» **Exercise details**
I need all of the entries printed exactly.

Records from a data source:

/---

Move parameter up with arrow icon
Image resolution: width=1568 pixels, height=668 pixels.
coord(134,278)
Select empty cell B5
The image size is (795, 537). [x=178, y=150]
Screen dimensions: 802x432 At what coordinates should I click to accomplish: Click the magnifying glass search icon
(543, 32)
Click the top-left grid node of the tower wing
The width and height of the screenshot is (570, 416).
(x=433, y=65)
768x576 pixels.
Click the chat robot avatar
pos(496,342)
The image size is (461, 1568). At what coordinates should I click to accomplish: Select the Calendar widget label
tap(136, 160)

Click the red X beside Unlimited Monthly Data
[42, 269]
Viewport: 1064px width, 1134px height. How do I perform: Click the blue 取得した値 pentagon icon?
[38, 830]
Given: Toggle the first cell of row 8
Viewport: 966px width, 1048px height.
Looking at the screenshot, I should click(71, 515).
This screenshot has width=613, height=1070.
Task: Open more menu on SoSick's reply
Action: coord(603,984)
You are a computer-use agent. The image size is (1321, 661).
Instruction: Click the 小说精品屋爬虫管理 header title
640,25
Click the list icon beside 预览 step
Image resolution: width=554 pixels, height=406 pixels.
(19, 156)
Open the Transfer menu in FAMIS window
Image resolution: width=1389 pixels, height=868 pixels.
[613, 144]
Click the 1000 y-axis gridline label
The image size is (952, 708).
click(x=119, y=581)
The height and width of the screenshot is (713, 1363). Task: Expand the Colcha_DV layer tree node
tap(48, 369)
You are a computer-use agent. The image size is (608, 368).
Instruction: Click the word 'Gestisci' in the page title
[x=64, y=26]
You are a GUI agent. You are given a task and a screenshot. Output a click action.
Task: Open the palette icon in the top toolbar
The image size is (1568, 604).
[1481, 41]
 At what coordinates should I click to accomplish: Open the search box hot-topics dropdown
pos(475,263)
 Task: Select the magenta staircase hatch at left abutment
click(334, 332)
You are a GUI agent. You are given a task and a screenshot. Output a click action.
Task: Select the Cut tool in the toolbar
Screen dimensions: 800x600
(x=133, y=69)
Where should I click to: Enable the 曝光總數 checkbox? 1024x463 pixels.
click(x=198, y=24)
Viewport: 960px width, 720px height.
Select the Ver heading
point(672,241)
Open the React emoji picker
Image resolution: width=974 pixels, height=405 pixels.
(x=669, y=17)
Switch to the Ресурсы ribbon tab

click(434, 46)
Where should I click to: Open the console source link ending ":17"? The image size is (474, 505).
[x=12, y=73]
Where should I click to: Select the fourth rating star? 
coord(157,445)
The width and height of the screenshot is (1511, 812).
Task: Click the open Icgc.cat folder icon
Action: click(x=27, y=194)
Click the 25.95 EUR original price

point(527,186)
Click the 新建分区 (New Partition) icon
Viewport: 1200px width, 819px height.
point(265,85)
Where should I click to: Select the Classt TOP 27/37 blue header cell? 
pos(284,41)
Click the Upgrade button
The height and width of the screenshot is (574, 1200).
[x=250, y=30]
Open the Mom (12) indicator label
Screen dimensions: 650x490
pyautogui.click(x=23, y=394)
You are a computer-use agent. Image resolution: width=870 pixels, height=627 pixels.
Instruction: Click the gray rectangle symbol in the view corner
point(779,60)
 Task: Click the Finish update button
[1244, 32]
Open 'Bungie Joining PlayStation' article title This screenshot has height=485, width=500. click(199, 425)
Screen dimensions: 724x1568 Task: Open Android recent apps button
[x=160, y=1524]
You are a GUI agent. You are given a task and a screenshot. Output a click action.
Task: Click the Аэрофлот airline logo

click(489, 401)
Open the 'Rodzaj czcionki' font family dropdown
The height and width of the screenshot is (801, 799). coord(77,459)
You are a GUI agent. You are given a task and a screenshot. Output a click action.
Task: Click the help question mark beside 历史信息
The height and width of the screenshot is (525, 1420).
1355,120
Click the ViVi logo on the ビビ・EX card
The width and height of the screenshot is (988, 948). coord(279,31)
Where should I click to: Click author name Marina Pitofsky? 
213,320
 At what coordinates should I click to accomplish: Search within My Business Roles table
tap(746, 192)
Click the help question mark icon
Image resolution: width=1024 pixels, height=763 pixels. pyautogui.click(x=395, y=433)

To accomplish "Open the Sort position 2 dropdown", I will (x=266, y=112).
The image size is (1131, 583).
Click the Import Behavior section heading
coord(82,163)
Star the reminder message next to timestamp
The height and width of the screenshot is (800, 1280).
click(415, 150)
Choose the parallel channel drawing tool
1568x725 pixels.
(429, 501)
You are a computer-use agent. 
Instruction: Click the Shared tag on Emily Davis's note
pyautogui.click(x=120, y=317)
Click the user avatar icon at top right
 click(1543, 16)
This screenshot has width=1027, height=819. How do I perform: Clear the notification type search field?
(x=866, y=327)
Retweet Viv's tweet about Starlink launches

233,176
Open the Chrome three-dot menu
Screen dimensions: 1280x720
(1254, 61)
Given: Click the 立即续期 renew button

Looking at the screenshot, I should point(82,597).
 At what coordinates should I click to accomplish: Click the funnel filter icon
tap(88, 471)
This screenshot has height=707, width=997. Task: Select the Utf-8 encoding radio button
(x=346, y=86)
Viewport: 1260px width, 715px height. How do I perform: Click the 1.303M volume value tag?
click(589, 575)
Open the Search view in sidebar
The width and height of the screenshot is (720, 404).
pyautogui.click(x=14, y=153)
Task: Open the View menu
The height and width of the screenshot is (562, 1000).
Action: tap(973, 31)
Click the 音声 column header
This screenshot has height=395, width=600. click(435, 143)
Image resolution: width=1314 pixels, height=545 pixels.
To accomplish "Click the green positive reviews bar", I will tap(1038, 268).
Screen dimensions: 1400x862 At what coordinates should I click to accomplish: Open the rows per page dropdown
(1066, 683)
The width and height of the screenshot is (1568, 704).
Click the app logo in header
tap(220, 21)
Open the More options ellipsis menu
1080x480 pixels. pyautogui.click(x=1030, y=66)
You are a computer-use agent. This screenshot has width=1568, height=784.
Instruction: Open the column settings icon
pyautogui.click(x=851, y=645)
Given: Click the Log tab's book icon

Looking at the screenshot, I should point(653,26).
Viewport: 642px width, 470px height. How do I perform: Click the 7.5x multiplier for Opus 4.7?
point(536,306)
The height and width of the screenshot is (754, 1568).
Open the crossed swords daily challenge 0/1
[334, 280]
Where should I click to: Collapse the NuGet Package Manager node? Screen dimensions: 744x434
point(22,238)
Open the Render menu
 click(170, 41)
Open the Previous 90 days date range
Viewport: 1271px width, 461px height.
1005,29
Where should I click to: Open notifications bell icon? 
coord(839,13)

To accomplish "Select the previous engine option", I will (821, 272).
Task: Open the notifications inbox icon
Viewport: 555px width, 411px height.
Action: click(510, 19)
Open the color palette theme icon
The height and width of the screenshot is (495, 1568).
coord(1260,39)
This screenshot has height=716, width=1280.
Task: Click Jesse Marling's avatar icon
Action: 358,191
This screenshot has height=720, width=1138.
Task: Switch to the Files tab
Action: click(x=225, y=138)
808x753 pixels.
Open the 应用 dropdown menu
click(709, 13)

\---

» **Response to this task**
Move parameter up with arrow icon
Image resolution: width=1568 pixels, height=668 pixels.
coord(134,278)
Select empty cell B5
The image size is (795, 537). [x=178, y=150]
Screen dimensions: 802x432 At what coordinates should I click to accomplish: Click the magnifying glass search icon
(543, 32)
Click the top-left grid node of the tower wing
The width and height of the screenshot is (570, 416).
(x=433, y=65)
768x576 pixels.
Click the chat robot avatar
pos(496,342)
The image size is (461, 1568). At what coordinates should I click to accomplish: Select the Calendar widget label
tap(136, 160)

Click the red X beside Unlimited Monthly Data
[42, 269]
Viewport: 1064px width, 1134px height. How do I perform: Click the blue 取得した値 pentagon icon?
[38, 830]
Given: Toggle the first cell of row 8
Viewport: 966px width, 1048px height.
Looking at the screenshot, I should click(71, 515).
This screenshot has width=613, height=1070.
Task: Open more menu on SoSick's reply
Action: coord(603,984)
You are a computer-use agent. The image size is (1321, 661).
Instruction: Click the 小说精品屋爬虫管理 header title
640,25
Click the list icon beside 预览 step
Image resolution: width=554 pixels, height=406 pixels.
(19, 156)
Open the Transfer menu in FAMIS window
Image resolution: width=1389 pixels, height=868 pixels.
[613, 144]
Click the 1000 y-axis gridline label
The image size is (952, 708).
click(x=119, y=581)
The height and width of the screenshot is (713, 1363). Task: Expand the Colcha_DV layer tree node
tap(48, 369)
You are a computer-use agent. The image size is (608, 368).
Instruction: Click the word 'Gestisci' in the page title
[x=64, y=26]
You are a GUI agent. You are given a task and a screenshot. Output a click action.
Task: Open the palette icon in the top toolbar
The image size is (1568, 604).
[1481, 41]
 At what coordinates should I click to accomplish: Open the search box hot-topics dropdown
pos(475,263)
 Task: Select the magenta staircase hatch at left abutment
click(334, 332)
You are a GUI agent. You are given a task and a screenshot. Output a click action.
Task: Select the Cut tool in the toolbar
Screen dimensions: 800x600
(x=133, y=69)
Where should I click to: Enable the 曝光總數 checkbox? 1024x463 pixels.
click(x=198, y=24)
Viewport: 960px width, 720px height.
Select the Ver heading
point(672,241)
Open the React emoji picker
Image resolution: width=974 pixels, height=405 pixels.
(x=669, y=17)
Switch to the Ресурсы ribbon tab

click(434, 46)
Where should I click to: Open the console source link ending ":17"? The image size is (474, 505).
[x=12, y=73]
Where should I click to: Select the fourth rating star? 
coord(157,445)
The width and height of the screenshot is (1511, 812).
Task: Click the open Icgc.cat folder icon
Action: click(x=27, y=194)
Click the 25.95 EUR original price

point(527,186)
Click the 新建分区 (New Partition) icon
Viewport: 1200px width, 819px height.
point(265,85)
Where should I click to: Select the Classt TOP 27/37 blue header cell? 
pos(284,41)
Click the Upgrade button
The height and width of the screenshot is (574, 1200).
[x=250, y=30]
Open the Mom (12) indicator label
Screen dimensions: 650x490
pyautogui.click(x=23, y=394)
You are a computer-use agent. Image resolution: width=870 pixels, height=627 pixels.
Instruction: Click the gray rectangle symbol in the view corner
point(779,60)
 Task: Click the Finish update button
[1244, 32]
Open 'Bungie Joining PlayStation' article title This screenshot has height=485, width=500. click(199, 425)
Screen dimensions: 724x1568 Task: Open Android recent apps button
[x=160, y=1524]
You are a GUI agent. You are given a task and a screenshot. Output a click action.
Task: Click the Аэрофлот airline logo

click(489, 401)
Open the 'Rodzaj czcionki' font family dropdown
The height and width of the screenshot is (801, 799). coord(77,459)
You are a GUI agent. You are given a task and a screenshot. Output a click action.
Task: Click the help question mark beside 历史信息
The height and width of the screenshot is (525, 1420).
1355,120
Click the ViVi logo on the ビビ・EX card
The width and height of the screenshot is (988, 948). coord(279,31)
Where should I click to: Click author name Marina Pitofsky? 
213,320
 At what coordinates should I click to accomplish: Search within My Business Roles table
tap(746, 192)
Click the help question mark icon
Image resolution: width=1024 pixels, height=763 pixels. pyautogui.click(x=395, y=433)

To accomplish "Open the Sort position 2 dropdown", I will (x=266, y=112).
The image size is (1131, 583).
Click the Import Behavior section heading
coord(82,163)
Star the reminder message next to timestamp
The height and width of the screenshot is (800, 1280).
click(415, 150)
Choose the parallel channel drawing tool
1568x725 pixels.
(429, 501)
You are a computer-use agent. 
Instruction: Click the Shared tag on Emily Davis's note
pyautogui.click(x=120, y=317)
Click the user avatar icon at top right
 click(1543, 16)
This screenshot has width=1027, height=819. How do I perform: Clear the notification type search field?
(x=866, y=327)
Retweet Viv's tweet about Starlink launches

233,176
Open the Chrome three-dot menu
Screen dimensions: 1280x720
(1254, 61)
Given: Click the 立即续期 renew button

Looking at the screenshot, I should point(82,597).
 At what coordinates should I click to accomplish: Click the funnel filter icon
tap(88, 471)
This screenshot has height=707, width=997. Task: Select the Utf-8 encoding radio button
(x=346, y=86)
Viewport: 1260px width, 715px height. How do I perform: Click the 1.303M volume value tag?
click(589, 575)
Open the Search view in sidebar
The width and height of the screenshot is (720, 404).
pyautogui.click(x=14, y=153)
Task: Open the View menu
The height and width of the screenshot is (562, 1000).
Action: tap(973, 31)
Click the 音声 column header
This screenshot has height=395, width=600. click(435, 143)
Image resolution: width=1314 pixels, height=545 pixels.
To accomplish "Click the green positive reviews bar", I will tap(1038, 268).
Screen dimensions: 1400x862 At what coordinates should I click to accomplish: Open the rows per page dropdown
(1066, 683)
The width and height of the screenshot is (1568, 704).
Click the app logo in header
tap(220, 21)
Open the More options ellipsis menu
1080x480 pixels. pyautogui.click(x=1030, y=66)
You are a computer-use agent. This screenshot has width=1568, height=784.
Instruction: Open the column settings icon
pyautogui.click(x=851, y=645)
Given: Click the Log tab's book icon

Looking at the screenshot, I should point(653,26).
Viewport: 642px width, 470px height. How do I perform: Click the 7.5x multiplier for Opus 4.7?
point(536,306)
The height and width of the screenshot is (754, 1568).
Open the crossed swords daily challenge 0/1
[334, 280]
Where should I click to: Collapse the NuGet Package Manager node? Screen dimensions: 744x434
point(22,238)
Open the Render menu
 click(170, 41)
Open the Previous 90 days date range
Viewport: 1271px width, 461px height.
1005,29
Where should I click to: Open notifications bell icon? 
coord(839,13)

To accomplish "Select the previous engine option", I will (821, 272).
Task: Open the notifications inbox icon
Viewport: 555px width, 411px height.
Action: click(510, 19)
Open the color palette theme icon
The height and width of the screenshot is (495, 1568).
coord(1260,39)
This screenshot has height=716, width=1280.
Task: Click Jesse Marling's avatar icon
Action: 358,191
This screenshot has height=720, width=1138.
Task: Switch to the Files tab
Action: click(x=225, y=138)
808x753 pixels.
Open the 应用 dropdown menu
click(709, 13)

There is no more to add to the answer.